WORK REQUIRED: All of the data below needs to be set down once more, exactly as written.

DATA EXCERPTS:

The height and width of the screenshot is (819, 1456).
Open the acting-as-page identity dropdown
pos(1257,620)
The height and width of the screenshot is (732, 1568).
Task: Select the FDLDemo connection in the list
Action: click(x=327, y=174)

RESULT:
The height and width of the screenshot is (819, 1456).
Open the acting-as-page identity dropdown
pos(1257,620)
The height and width of the screenshot is (732, 1568).
Task: Select the FDLDemo connection in the list
Action: click(x=327, y=174)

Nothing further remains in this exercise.